In what may be a field-changing decision, Justice Clarence Thomas decided that Myriad’s claim—that the DNA it isolated for its breast and ovarian cancer tests were patentable—was in violation of patent rules because laws of nature, natural phenomena, and abstract ideas are not patentable.
“Today, the court struck down a major barrier to patient care and medical innovation,” said Sandra Park, a lawyer for the American Civil Liberties Union Women’s Rights Project. “Myriad did not invent the BRCA genes and should not control them. Because of this ruling, patients will have greater access to genetic testing and scientists can engage in research on these genes without fear of being sued.”

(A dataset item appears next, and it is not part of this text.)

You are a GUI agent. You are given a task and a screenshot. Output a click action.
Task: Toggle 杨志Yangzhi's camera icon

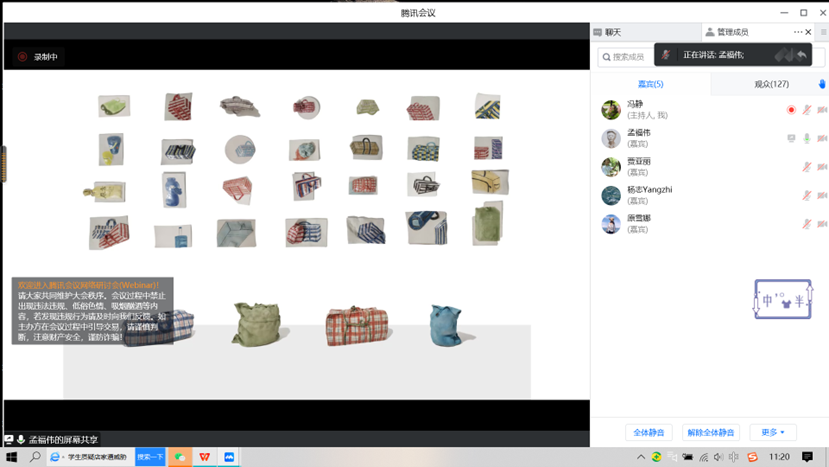pyautogui.click(x=822, y=196)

So what does this mean for the practice of oncology?
1. Lower Cost, More Options for BRCA Gene Testing
Just hours after the patent for the BRCA gene was removed, one company—DNATraits, part of Houston-based Gene By Gene, Ltd.—stepped in to offer BRCA testing for $995, less than one third of the current price. Quest Diagnostics Inc. also said it would start selling these genetic tests later this year.
Lower-priced tests have the potential to help countless women who live in fear of developing cancer but could not justify the high price tag previously associated with testing. More at-risk women can now be tested, too; according to a 2012 study, 348,000 women in the United States carry at least one of the BRCA genes, but less than 50,000 have been identified through testing.2
2. Increased BRCA Research
With the previous patent in place, scientists were legally very limited in conducting research on the connection between cancer and BRCA genes. Now, the doors are wide open with the potential to uncover even more information about this topic.
3. Certain Patents Still Prevail
The ruling was only a partial victory to the oncology world: the Supreme Court also ruled that cDNA, a synthetically produced genetic material made by scientists, could be patented. This will likely continue to limit the use of cDNA in cancer research, such as a cDNA microarray to analyze cancer gene expression.
4. Interest in Preventive Mastectomies
Greater access to BRCA testing, coupled with Angelina Jolie’s endorsement of preventative mastectomies for women who carry the BRCA gene mutation, may encourage more women to inquire about whether they need to be tested and, furthermore, to ask about similar surgeries if they are found to have the gene and are appropriate candidates.
The long-term implications of this ruling will emerge with time, but for now, more equal access to BRCA testing is a major step towards eliminating healthcare disparities in the breast cancer arena in the foreseeable future.
1. Hereditary Breast Ovarian Cancer Syndrome (BRCA1 / BRCA2). Stanford Medicine Cancer Institute. http://cancer.stanford.edu/information/geneticsAndCancer/types/herbocs.html. Accessed June 24, 2013.
2. Drohan B, Roche CA, Cusack JC Jr, et al. Hereditary breast and ovarian cancer and other hereditary syndromes: using technology to identify carriers. Ann Surg Oncol. 2012;19(6):1732-1737.